Prognosis per anatomical location

The two-step meta-analysis approach (Fig. 4) shows that, compared to diploidy as reference, gain was associated with a significantly increased mortality for 7 subtypes, including papillary thyroid cancer (OR = 13.00), uveal melanoma (OR = 9.38), and renal papillary cell carcinoma (OR = 4.84); and a decreased mortality for tubular gastric adenocarcinoma (OR = 0.25). For amplification, mortality was significantly higher than diploidy for squamous cell head and neck carcinoma (OR = 2.23). For each anatomical location, all three models were presented if feasible (Table 1). For deletion, model 2 showed a significantly increased 5-year mortality for cancer of the uterus (OR = 4.84), colorectal (OR = 4.12), lung (OR = 1.91), and ovaries (OR = 1.83), and decreased risk of kidney cancer (OR = 0.41). After full adjustment (model 3), only the results for ovarian (OR = 1.52) and kidney cancer (OR = 0.52) were confirmed. For gain, model 2 found significant associations for cancer of the uterus (OR = 3.67), lung (OR = 1.76), colorectal (OR = 1.75), ovaries (OR = 1.53), and stomach (OR = 0.60), which were confirmed in model 3 for cancer of the uterus (OR = 1.99), lung (1.77), and ovaries (OR = 7.24). Amplification was associated with cancer of the uterus (OR = 4.58), prostate (OR = 4.41), head and neck (OR = 2.68), and stomach (OR = 0.56) in model 2, and ovaries in model 3 (OR = 9.73).

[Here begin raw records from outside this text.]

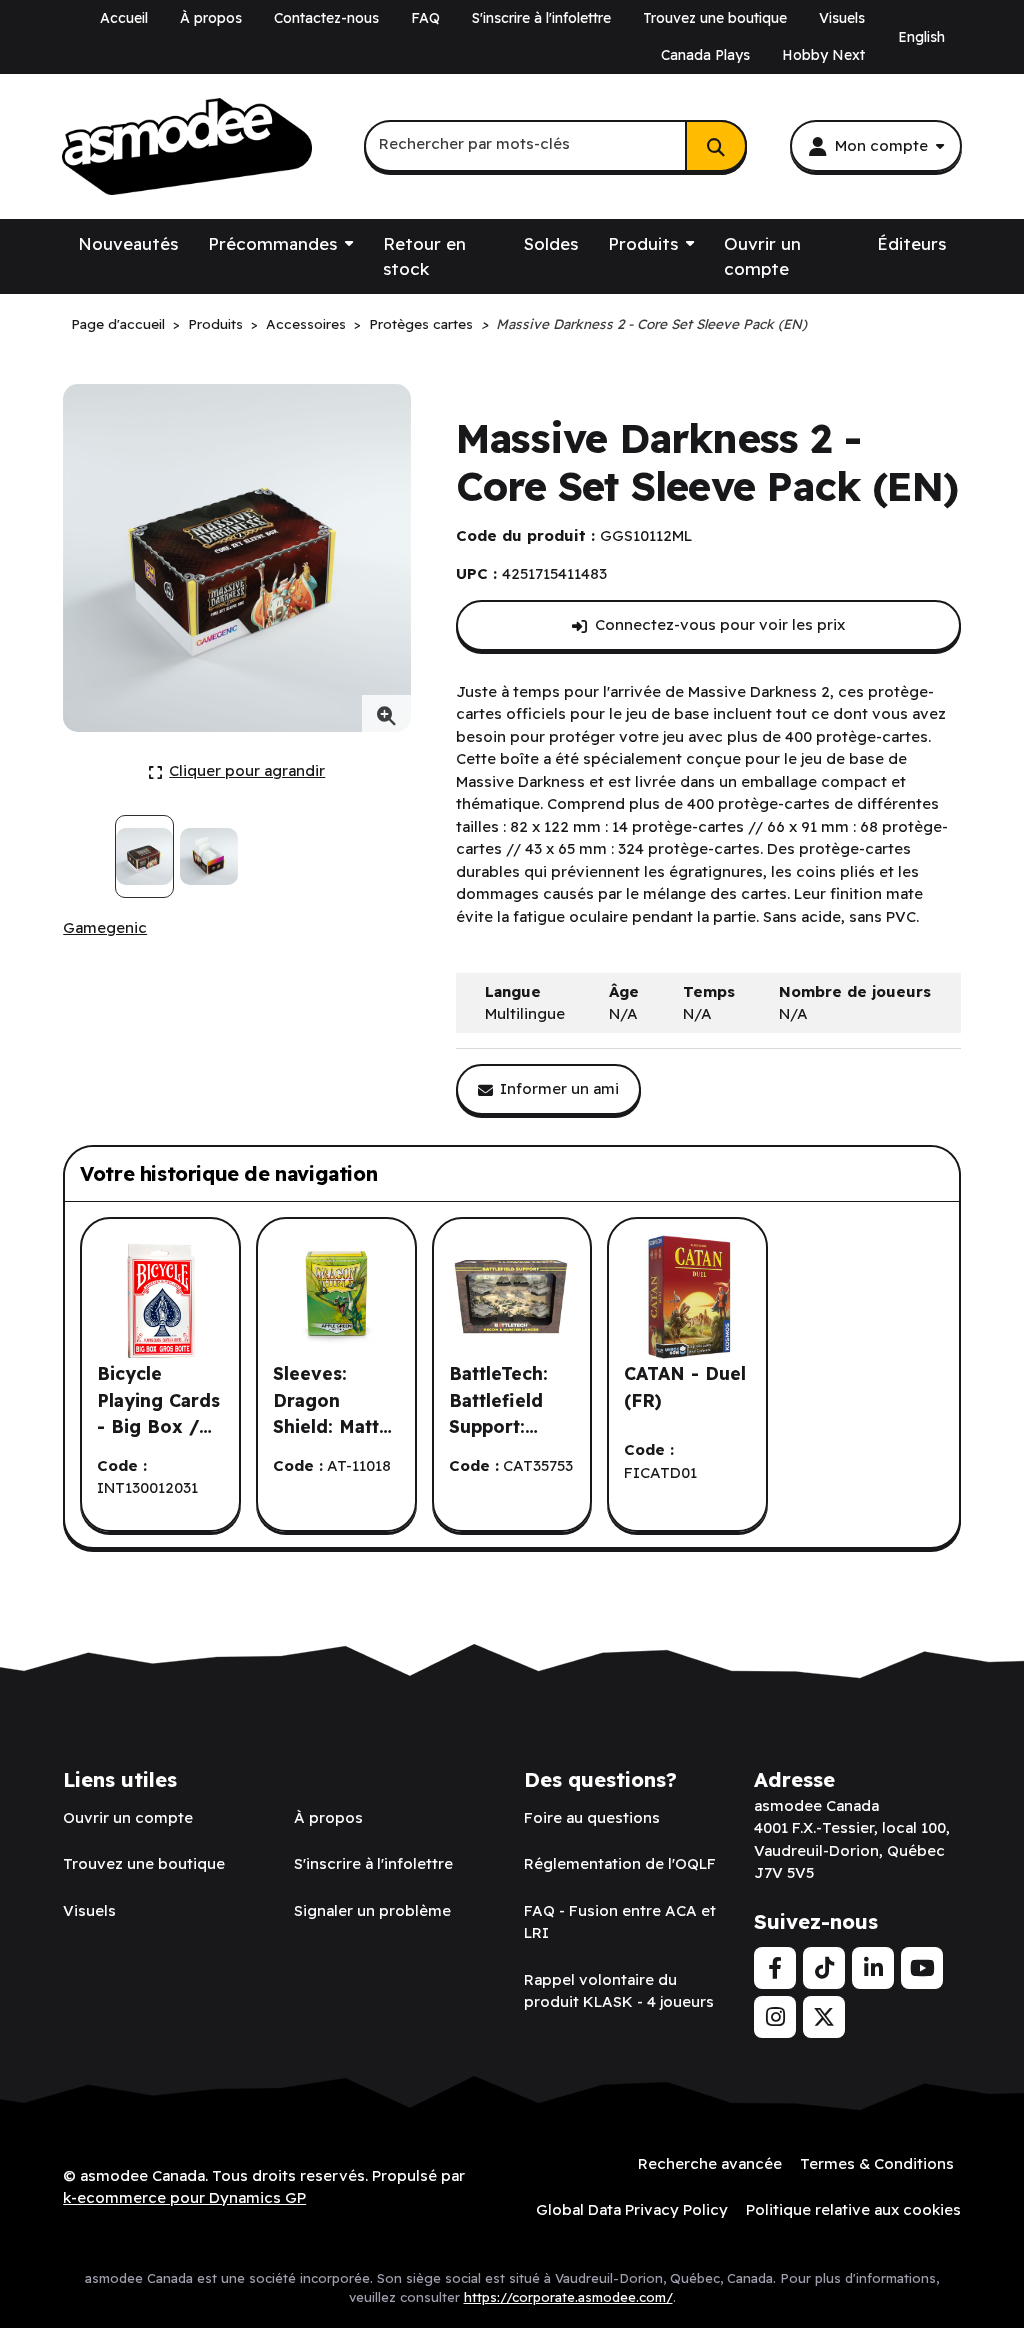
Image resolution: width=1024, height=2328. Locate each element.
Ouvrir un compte (762, 256)
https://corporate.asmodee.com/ (568, 2297)
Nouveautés (128, 243)
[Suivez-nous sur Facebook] (775, 1968)
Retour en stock (424, 256)
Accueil (124, 18)
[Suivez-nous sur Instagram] (775, 2017)
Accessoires (306, 323)
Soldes (551, 243)
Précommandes (272, 243)
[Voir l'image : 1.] (144, 856)
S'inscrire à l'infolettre (541, 18)
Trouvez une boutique (715, 18)
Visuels (842, 18)
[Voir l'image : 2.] (208, 856)
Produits (643, 243)
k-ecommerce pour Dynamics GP (184, 2197)
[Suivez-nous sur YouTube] (922, 1968)
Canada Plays (705, 55)
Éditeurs (911, 243)
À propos (211, 18)
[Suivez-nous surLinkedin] (873, 1968)
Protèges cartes (421, 323)
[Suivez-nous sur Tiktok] (824, 1968)
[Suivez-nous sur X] (824, 2017)
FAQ (425, 18)
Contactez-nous (326, 18)
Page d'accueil (118, 323)
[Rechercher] (716, 146)
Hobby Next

Prognosis per histological subtype

The 5-year mortality (model 2) was significantly higher for 8q24.3 deletion in serous cystadenocarcinoma of the ovaries (OR = 1.83) and squamous cell carcinoma of the lungs (OR = 1.79); and for gain/amplification in endometrial carcinoma (OR = 3.63), rectal adenocarcinoma (OR = 2.43), prostate adenocarcinoma (OR = 1.92), squamous cell carcinoma of the lungs (OR = 1.92), serous cystadenocarcinoma (OR = 1.44), chromophobe renal cell carcinoma (OR = 1.38), and tubular adenocarcinoma of the stomach (OR = 0.21)(Additional file 1: Tables S4-S5).

Discussion

Here, we showed that expression of HSF1 as well as other genes localized in 8q24.3 are tightly linked to 8q24.3 copy number. This large individual patient data meta-analysis approach showed evidence for higher 5-year mortality among individuals with 8q24.3 deletions, gain, and amplification. These overall results remained rather stable after adjustment for confounders and interaction by tumor stage, which supports a causal relationship that cannot be explained by tumor stage, HSF1 expression, or by the assessed confounders. Up to 9-fold increased risks were found for specific cancer types. This supports a potential causal relationship between 8q24.3 CNA and prognosis at least in some histological subtypes—although protective effects were found in a limited number of cancer types (kidney and stomach).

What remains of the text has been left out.